11.03.2020
What do we know about patient-reported outcomes in oncology?
We at heartbeat medical have been following the development and working with Patient-Reported Outcome Measures (PROMs) for years. During this time, we have gained extensive experience in how to utilise PROMs to measure the health status of patients through collaborations with our customers and research partners.
In recent years, the goal of disease treatment has shifted. It has moved away from treating organs and diseases through symptoms and biological parameters, but towards treating a human being as a whole. Considering that 1 in 2 people will be diagnosed with cancer during their lifetime and that patients are surviving longer thanks to therapeutic advances, PROMs have the potential to play an influential role in cancer patient care and management. And so, oncology is at the heart of an exciting development of PROMs, evolving from a niche topic to an informative tool for the optimal treatment of cancer patients.
PROs are data with which the state of the patient’s health can be assessed from their own vantage point. These parameters, which are exclusively reported by patients, include qualities such as “pain”, “quality of life” or “functional status”. Such data are usually collected in the form of standardised questionnaires, so-called Patient-Reported Outcome Measures (PROMs), which have been validated in numerous studies1,2.
Overall, PROs have an enormous potential in research and clinical application promoted by convincing evidence for their more widespread implementation and use3. The literature demonstrates that PROs provide stronger information compared to physician-reported outcomes alone4. PROMs are applicable to many different disease categories and problem areas, as well as being cost-effective and with the right tools, easy to integrate into everyday clinical practice.
Researchers from the University of Leeds (UK), acknowledged that there was a lack of robust population-based information from which the prevalence and impact of disease and treatment-associated morbidity burden can be ascertained. Thus policy for appropriate interventions and healthcare improvement stagnates. Glaser et al., pointed toward evidence that physical, psychological and social needs are not being addressed by health and social care services treating cancer patients. They were resolute in their opinion that PROMs utilisation should be scaled up and integrated within routine oncological health outcome assessment on a national basis so that the results can be distilled down to the hospital/service provider level with a view to improve patient quality of life5.

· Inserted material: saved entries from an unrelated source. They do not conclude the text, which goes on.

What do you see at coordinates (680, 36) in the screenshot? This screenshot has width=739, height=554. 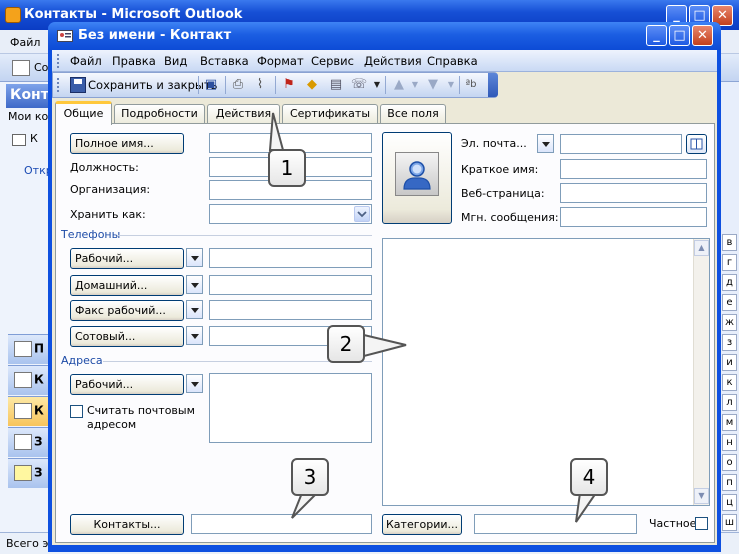 I see `maximize-icon: □` at bounding box center [680, 36].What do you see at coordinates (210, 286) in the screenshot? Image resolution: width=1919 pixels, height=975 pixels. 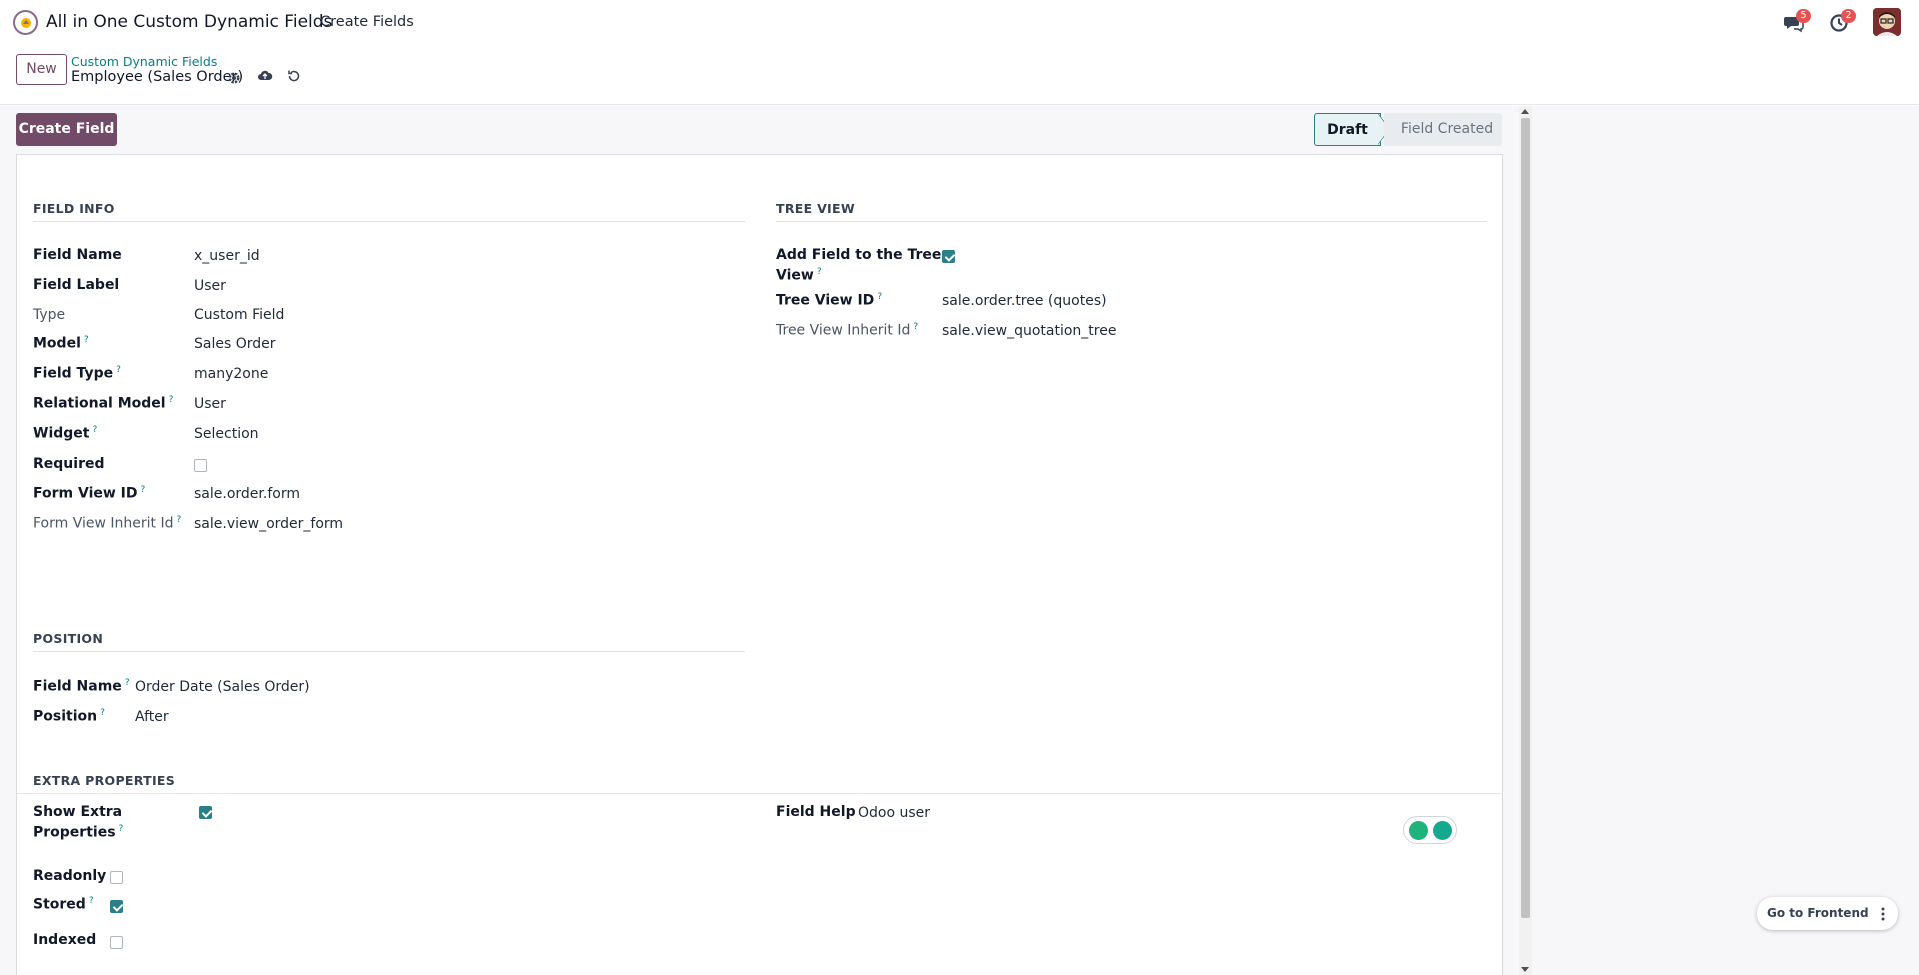 I see `field-label-value: User` at bounding box center [210, 286]. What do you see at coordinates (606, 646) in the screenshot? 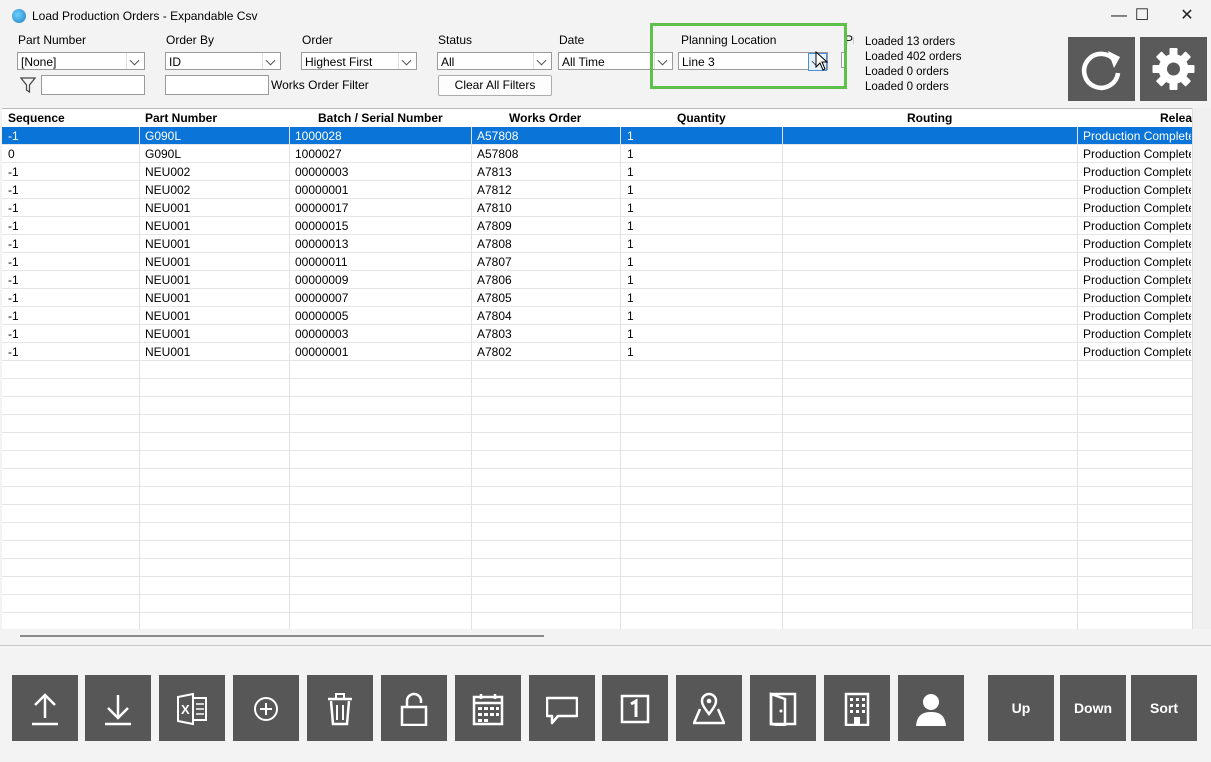
I see `divider` at bounding box center [606, 646].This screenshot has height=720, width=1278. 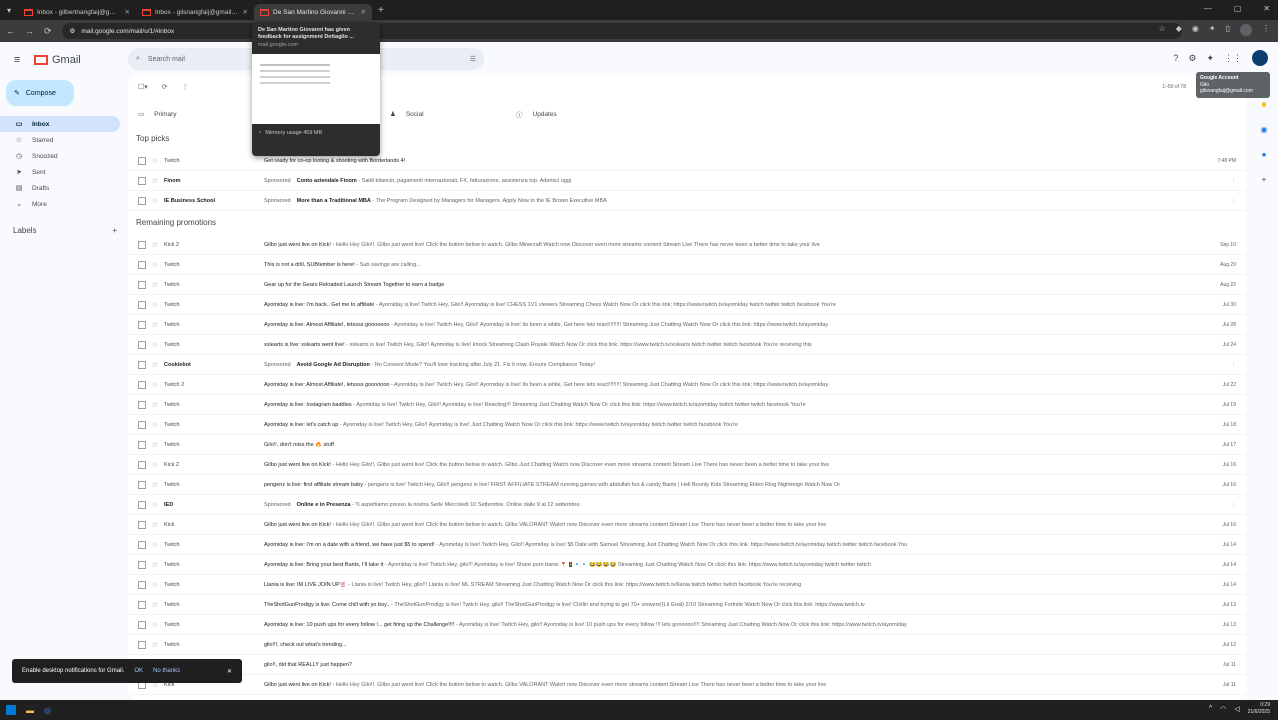 What do you see at coordinates (1192, 58) in the screenshot?
I see `settings-gear-icon: ⚙` at bounding box center [1192, 58].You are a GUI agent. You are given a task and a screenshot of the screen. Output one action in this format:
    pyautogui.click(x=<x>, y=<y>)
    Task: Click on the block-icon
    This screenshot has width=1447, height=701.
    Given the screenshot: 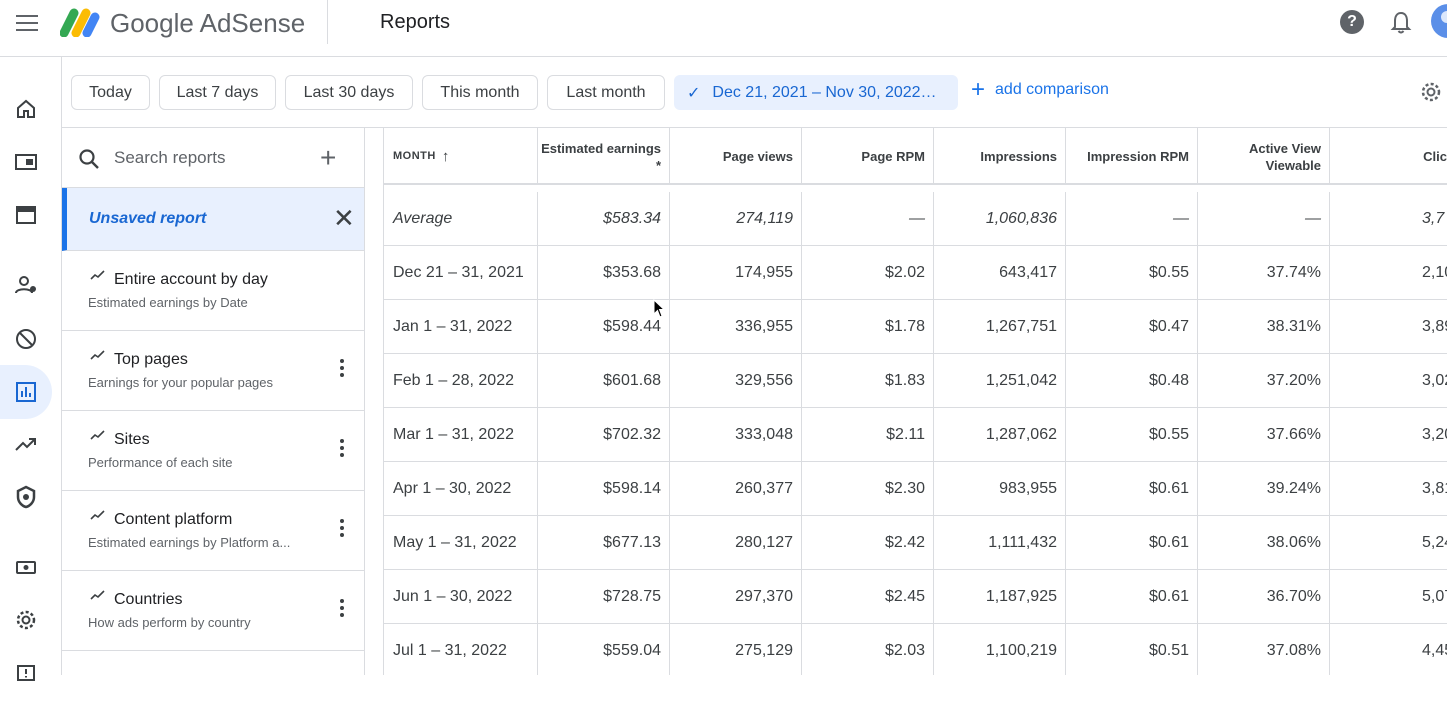 What is the action you would take?
    pyautogui.click(x=26, y=339)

PROMs enable better patient satisfaction, symptom assessment, risk stratification, therapy monitoring, and long-term measurement of the success of hospital treatment. The additional information gained through PROMs is viewed as being clinically relevant. PROM assessment can influence therapy decisions and symptom management, ultimately improving outcomes6. Moreover, in the realm of pharmacological development, PROMs are frequently used as secondary endpoints in the oncological approval studies7 – 8.
As PROMs are a relatively new instrument, there is still a lack of sufficient standardisation in many disease and therapeutic areas. Depending on the organisation, different questionnaires, evaluation methods or focal points are recommended making universal comparisons difficult to contend with9. For this reason, initiatives such as the International Consortium for Health Outcomes Measurement (ICHOM) are striving for uniform guidelines10, 11.
Overall, there is promising evidence mounting for the benefits of PROMs in both oncological research and routine clinical practice. With the appropriate “know-how” and a reliable, easy-to-use digital infrastructure, PROMs add an important parameter to the conventional patient evaluation by promoting the patient voice in their own treatment journey. PROMs are an objective and relevant measure of patients’ health status from their own perspective and are a step further towards a more patient-centred way of practising medicine.